A Winter Tale: heartbreak and humour

Frances-Anne Solomon’s A Winter Tale looks at young black men coping with negative stereotyping in a Canadian city

Frances-Anne Solomon. Photograph courtesy Frances-Anne Solomon

If Frances-Anne Solomon looked a little haggard when we met, it was entirely understandable. Just a few days earlier, her film A Winter Tale (not to be confused with Shakespeare’s comedy) had been screened at the ReelWorld Film Festival in Toronto—and what’s more, had walked away with the award for Outstanding Canadian Feature. It was the high point of a long hard haul for Solomon, and the journey isn’t over yet.

“We finished it (the film) literally half an hour before the ReelWorld screening,” she recalls. “The film lab rushed it over in a taxi. We screened a test print, so there are still changes to be made.” And after that, of course, the interminable grind of marketing and distribution.
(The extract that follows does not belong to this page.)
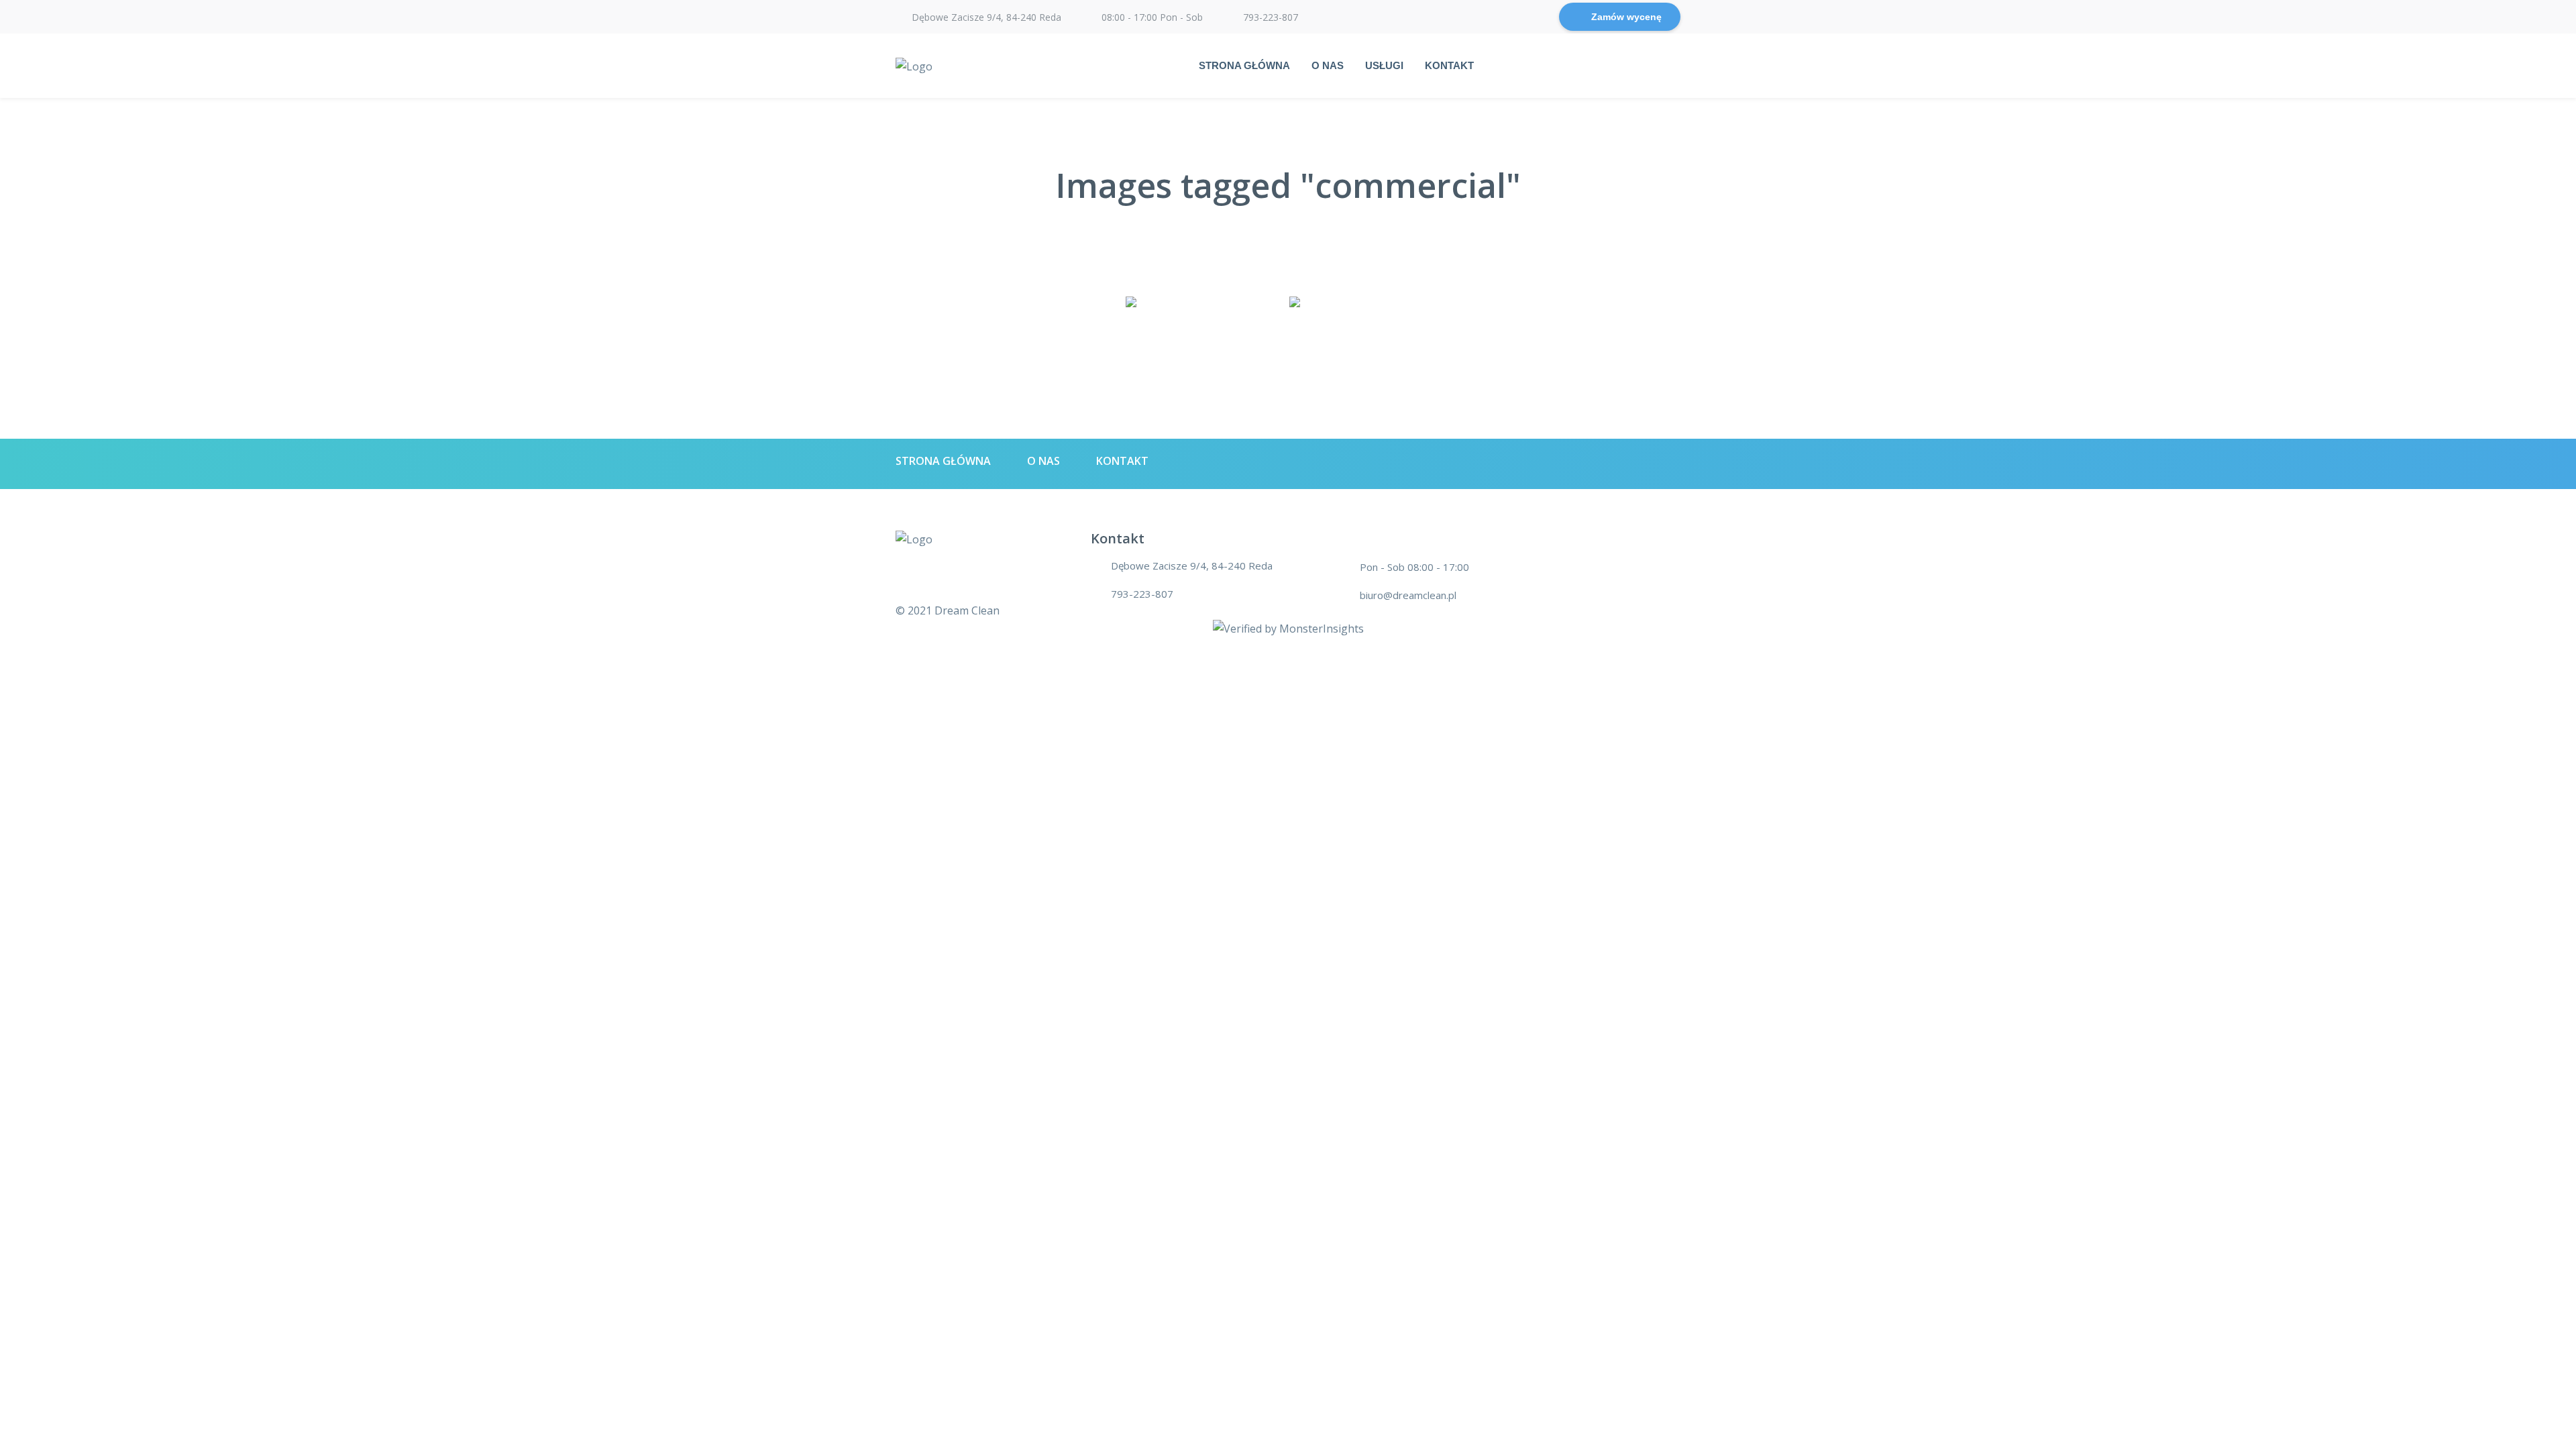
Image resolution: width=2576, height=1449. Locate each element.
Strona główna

Some might call A Winter Tale Solomon’s obsession—she has worked on it intermittently for four years. It is a story of young black men struggling to cope with life and negative stereotyping in a big Canadian city: lots of heartbreak and a soupçon of humour. The topic may seem a strange choice for a middle-class Trinidadian woman with a theatre degree from the University of Toronto and years of BBC television experience under her belt. But Solomon, on returning from England to Toronto in 1999, was struck by the increase of black violence in the city, and by the fact that “it was portraying black men (as a whole) very negatively.”

Through her production company Leda Serene Films, she set out to explore “the inner lives of black men.” The rest is history. A Winter Tale was chosen to open the ReelWorld festival—“a very high honour”—and the response was positive.

“People seemed to like it,” Solomon says modestly. “They said it was very realistic, what Toronto needs.” Other descriptives included “moving” and “compelling”.

The film, which was funded by CHUM TV and a Telefilm Canada grant, will likely hit the local screens later this year, and Solomon will be seeking further exposure through other festivals and international distribution.

Although it will undoubtedly raise her professional profile, A Winter Tale is by no means the only iron in Solomon’s creative fire. In 2003 she produced a television comedy series—“Canada’s first multicultural sitcom”—called Lord Have Mercy. (“I wanted to call it Lord-a-Mercy, but the Canadians made me change it,” she recalls.) It ran for a season, was well received, and can still be found on Caribbean stations.

Wedded to the goal of promoting Caribbean culture, Solomon is involved in a constant maelstrom of projects. Her other production company, Caribbean Tales, “has done very well” creating educational products for Canadian and Caribbean school systems, notably a series called Literature Alive, which features “creative documentaries” on the lives and works of Caribbean authors. A series of audio books is also in the works and a website called Literature Alive Online offers background support to both projects.

Life as an independent media producer isn’t easy. Funding, Solomon says, is always a problem. Grants have to be applied for on a project-to-project basis. “We make do on very little money.”

Still, she would never consider any other way of making a living. “This is what I do,” she shrugs. “It’s what I was trained to do. I haven’t ever done anything else. I wouldn’t know where to start.”